When Sorrows Like Sea Billows Roll

Christian Womanhood

Unless we’re close – down the street, in your life kind of close – all we can see of other’s lives is what they show us. People assume that if someone doesn’t dump their vulnerability onto the internet, they don’t struggle or experience pain.

There are all kinds of grief. All kinds of loss. Sometimes it feels like a loss before anything has even happened yet. I know the temptation to get my grief carried; the belief that I just need one more person to help me up, to lift the weight. Maybe if I pour it onto the internet, get a bunch of comments, a bunch of solidarity, then I’ll find peace? But when I run out of people or when I realize they still have lives to live, I’m left here with my grieving. As the hymn writer put it: The sorrows like sea billows roll.

I have too good a life to be this sad. 

That’s the other thing I believe. If people can’t fix it, then I’ll fix it myself. You shouldn’t feel this way. Aren’t you grateful? This is the life you dreamed of, get it together! Be a big girl.

As we hold the pain in our hearts, trying to guide our little boats through the storm, we tell ourselves the lie: If I can just keep the sails aloft, if I can just make it over this wave, if I can just – 

But the sea billows keep coming. And what then?

At some point the willpower runs out. The arrangement of circumstances, the self-care strategies, the little tips and tricks and Real Simple hacks – they stop working. You’re left clinging to ship as the waves slap its sides and toss it to and fro and you can’t even remember what a quiet harbor feels like.

The sorrows like sea billows roll.

The author of the hymn It is Well With My Soul was Horatio Spafford. Horatio’s first loss was his four year old son, shortly followed by the loss of his successful law firm in the Great Chicago Fire. He planned to help D.L. Moody with an evangelistic campaign to England, but because of the Fire was delayed from joining immediately and instead sent his wife and four daughters ahead. On their journey overseas, a storm assailed the Ville du Havre ship and all four of Horatio’s daughters died. His wife alone survived.

When Horatio later passed by the place of the shipwreck, he wrote the words we know today as It is Well With My Soul.

When peace like a river, attendeth my way,
When sorrows like sea billows roll;
Whatever my lot, Thou hast taught me to know
It is well, it is well, with my soul.

It is well, (it is well),
With my soul, (with my soul)
It is well, it is well, with my soul.

(Read the rest of the song here)

If I compare my trials to Horatio’s they pale in comparison, but I don’t think that’s the point. What makes Horatio’s words so powerful is what makes the Psalms so powerful and Job’s lament so powerful: A turning from grief to God. No one on earth will ever fully understand, resonate with, or enter into the pain. No one on earth can be expected to. No one on earth sees the end from the beginning – except Him. Only Christ.
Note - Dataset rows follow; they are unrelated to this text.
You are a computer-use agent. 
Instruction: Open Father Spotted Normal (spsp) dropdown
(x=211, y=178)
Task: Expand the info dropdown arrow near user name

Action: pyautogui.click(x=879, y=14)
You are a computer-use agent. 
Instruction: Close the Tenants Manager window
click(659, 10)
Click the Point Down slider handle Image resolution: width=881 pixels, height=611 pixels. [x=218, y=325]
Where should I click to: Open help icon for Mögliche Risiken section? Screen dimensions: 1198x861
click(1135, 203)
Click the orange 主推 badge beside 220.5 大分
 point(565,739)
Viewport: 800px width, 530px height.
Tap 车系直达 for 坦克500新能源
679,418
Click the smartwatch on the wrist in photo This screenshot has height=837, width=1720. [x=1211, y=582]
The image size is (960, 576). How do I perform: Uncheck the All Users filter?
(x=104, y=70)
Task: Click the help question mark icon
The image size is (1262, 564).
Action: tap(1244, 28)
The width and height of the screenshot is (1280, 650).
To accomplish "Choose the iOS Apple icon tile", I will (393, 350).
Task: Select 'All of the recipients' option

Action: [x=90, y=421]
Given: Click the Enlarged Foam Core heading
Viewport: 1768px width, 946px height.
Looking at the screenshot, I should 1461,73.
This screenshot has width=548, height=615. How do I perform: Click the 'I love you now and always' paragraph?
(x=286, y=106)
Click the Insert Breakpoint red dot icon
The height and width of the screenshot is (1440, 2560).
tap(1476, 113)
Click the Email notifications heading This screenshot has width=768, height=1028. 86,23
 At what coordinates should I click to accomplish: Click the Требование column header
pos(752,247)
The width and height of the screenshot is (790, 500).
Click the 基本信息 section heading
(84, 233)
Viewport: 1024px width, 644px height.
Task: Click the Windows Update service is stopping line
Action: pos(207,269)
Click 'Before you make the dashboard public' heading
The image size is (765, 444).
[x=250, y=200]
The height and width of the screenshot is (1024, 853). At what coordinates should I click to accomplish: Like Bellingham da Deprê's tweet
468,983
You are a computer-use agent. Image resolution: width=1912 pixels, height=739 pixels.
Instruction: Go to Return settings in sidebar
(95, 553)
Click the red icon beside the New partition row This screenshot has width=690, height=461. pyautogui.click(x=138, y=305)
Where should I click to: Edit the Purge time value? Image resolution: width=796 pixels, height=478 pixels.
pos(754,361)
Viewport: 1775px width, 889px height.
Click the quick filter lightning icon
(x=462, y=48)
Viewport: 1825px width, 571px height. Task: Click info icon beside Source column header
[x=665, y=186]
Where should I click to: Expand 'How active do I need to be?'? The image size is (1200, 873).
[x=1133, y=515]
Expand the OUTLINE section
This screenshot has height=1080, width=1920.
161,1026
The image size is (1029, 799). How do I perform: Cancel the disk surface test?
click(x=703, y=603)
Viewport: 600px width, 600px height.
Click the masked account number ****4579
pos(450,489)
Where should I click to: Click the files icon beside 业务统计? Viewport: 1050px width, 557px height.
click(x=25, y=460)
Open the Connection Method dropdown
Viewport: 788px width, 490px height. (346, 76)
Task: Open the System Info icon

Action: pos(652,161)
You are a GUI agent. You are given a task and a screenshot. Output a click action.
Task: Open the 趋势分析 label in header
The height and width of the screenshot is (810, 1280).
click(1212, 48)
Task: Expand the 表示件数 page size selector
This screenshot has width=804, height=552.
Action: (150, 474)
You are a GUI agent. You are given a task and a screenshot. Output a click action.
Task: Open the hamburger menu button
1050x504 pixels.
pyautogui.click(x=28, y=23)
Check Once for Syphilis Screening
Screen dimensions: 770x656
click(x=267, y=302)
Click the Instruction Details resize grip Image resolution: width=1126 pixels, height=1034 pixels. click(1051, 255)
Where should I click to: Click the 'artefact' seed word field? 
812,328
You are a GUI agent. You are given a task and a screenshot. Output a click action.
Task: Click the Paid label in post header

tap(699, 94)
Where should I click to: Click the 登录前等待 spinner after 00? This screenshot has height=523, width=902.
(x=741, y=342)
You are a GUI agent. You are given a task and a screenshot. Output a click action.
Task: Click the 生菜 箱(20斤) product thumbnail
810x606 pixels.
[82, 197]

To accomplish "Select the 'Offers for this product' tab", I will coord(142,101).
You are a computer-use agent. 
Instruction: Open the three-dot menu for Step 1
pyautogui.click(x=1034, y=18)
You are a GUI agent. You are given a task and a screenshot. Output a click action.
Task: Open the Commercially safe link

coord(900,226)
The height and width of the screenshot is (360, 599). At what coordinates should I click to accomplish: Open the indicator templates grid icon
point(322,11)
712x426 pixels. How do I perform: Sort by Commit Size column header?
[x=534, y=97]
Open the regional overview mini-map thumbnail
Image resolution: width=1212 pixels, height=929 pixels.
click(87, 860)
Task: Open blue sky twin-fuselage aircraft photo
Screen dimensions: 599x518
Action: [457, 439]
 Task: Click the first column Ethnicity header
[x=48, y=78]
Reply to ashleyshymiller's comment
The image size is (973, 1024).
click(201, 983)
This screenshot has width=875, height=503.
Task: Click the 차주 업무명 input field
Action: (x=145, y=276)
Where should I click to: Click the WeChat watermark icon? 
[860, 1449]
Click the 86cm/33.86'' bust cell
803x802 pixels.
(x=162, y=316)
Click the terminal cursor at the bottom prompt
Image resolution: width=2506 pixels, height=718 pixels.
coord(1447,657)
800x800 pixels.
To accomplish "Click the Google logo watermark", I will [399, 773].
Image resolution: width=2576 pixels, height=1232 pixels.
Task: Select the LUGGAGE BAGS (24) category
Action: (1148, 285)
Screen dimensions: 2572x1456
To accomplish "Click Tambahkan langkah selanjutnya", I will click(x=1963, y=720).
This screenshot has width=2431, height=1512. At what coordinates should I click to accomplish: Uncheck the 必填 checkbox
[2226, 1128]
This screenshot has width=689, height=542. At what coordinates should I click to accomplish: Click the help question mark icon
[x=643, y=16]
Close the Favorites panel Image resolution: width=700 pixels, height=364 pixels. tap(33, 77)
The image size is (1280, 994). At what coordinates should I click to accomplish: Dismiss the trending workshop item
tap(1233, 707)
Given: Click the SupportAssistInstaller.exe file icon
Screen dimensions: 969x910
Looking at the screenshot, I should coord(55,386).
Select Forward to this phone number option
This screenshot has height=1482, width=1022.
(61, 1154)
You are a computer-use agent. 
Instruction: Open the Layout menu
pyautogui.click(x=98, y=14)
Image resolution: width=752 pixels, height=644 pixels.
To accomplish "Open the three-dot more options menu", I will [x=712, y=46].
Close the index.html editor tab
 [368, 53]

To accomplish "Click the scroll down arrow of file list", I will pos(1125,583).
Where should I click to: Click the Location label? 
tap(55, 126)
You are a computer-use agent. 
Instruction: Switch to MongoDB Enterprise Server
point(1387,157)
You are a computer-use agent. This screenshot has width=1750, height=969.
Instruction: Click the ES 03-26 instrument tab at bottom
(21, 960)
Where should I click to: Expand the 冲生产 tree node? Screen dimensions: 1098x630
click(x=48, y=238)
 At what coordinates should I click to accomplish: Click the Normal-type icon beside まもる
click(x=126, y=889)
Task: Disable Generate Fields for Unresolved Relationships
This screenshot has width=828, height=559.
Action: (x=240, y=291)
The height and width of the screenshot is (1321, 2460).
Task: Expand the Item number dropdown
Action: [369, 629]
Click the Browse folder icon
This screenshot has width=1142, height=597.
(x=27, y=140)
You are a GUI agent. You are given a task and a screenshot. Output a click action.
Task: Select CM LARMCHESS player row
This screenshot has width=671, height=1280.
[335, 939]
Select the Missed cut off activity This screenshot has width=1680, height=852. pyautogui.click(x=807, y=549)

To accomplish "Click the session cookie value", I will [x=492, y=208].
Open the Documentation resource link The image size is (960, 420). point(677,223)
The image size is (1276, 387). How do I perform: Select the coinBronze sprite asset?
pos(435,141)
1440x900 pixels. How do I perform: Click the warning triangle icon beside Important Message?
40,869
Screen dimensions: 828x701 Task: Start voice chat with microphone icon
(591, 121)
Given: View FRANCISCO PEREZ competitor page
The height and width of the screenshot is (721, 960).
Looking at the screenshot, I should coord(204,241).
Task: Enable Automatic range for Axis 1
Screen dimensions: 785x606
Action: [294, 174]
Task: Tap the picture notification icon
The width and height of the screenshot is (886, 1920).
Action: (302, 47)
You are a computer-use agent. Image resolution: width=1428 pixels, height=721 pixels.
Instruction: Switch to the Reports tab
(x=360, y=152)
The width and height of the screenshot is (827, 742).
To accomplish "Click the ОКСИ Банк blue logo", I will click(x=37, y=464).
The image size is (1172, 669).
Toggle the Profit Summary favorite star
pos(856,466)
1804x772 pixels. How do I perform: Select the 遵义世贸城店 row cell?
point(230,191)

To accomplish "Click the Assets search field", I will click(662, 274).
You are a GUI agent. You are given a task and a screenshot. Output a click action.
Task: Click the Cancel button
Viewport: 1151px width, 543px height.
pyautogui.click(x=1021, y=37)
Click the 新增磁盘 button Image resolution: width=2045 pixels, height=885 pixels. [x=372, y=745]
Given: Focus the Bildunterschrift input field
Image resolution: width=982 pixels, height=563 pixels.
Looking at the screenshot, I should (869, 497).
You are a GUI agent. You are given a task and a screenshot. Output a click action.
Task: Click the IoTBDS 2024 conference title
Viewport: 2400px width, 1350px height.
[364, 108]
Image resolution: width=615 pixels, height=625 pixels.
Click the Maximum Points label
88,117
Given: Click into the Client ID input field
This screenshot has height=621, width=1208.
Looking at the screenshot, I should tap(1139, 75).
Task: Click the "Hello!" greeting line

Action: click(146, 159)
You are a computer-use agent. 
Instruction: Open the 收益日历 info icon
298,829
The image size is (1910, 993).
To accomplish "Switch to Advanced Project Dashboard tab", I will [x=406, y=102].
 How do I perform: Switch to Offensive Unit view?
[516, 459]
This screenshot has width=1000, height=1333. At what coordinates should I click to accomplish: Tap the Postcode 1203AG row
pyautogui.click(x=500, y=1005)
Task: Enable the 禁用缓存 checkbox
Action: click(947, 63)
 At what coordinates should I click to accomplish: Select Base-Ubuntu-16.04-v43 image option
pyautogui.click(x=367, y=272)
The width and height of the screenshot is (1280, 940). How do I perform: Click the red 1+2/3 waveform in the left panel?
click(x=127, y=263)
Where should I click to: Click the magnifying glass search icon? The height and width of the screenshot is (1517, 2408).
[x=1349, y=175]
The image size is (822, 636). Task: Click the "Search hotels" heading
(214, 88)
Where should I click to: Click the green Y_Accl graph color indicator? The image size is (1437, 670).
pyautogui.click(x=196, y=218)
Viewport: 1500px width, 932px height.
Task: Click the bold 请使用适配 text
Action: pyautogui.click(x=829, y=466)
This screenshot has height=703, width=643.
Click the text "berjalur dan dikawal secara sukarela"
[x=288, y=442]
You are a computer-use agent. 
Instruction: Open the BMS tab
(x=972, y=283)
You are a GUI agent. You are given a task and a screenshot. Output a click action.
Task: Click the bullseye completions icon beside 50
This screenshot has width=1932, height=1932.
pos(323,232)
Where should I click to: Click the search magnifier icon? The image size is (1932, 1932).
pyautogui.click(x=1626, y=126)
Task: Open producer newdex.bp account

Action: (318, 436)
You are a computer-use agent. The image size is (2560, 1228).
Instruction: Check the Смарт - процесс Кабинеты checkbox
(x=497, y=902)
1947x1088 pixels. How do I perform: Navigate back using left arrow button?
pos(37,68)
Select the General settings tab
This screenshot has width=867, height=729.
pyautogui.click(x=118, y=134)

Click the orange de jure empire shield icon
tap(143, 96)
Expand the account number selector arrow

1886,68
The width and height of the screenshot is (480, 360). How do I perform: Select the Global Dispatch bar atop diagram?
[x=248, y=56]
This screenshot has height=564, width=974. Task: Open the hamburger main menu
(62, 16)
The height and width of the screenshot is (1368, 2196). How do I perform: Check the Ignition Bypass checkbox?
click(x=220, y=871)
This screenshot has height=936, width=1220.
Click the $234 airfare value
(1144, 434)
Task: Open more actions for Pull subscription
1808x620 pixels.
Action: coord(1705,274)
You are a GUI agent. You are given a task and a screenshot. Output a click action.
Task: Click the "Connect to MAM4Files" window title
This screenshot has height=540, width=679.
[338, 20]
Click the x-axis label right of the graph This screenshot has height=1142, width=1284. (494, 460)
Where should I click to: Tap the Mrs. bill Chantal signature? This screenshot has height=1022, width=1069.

The book of Job describes the story of a man who, like Horatio, lost everything. All his children died, his business and home and health were taken, and he was left with a bitter and grieving wife who told him to commit suicide rather than live in such pain. Job continues to put faith in God, including in Job 19:25. My version of Scripture (CSB) has a unique translation of Job 19:25. Most versions say, “I know my Redeemer lives and in the end he will stand upon the earth.” But my version says, “I know my Redeemer lives, and He will stand on the dust at last.”

This translation has been a great comfort to me, for in the dust of what we hope for, the dust of what we planned, the crumbs of the feast we expected, He is still standing. He is still there.

And that is why Horatio could say, “It is well,” even as the billows of sorrow rolled over his heart.

And that is what we return to when the sorrow billows over us.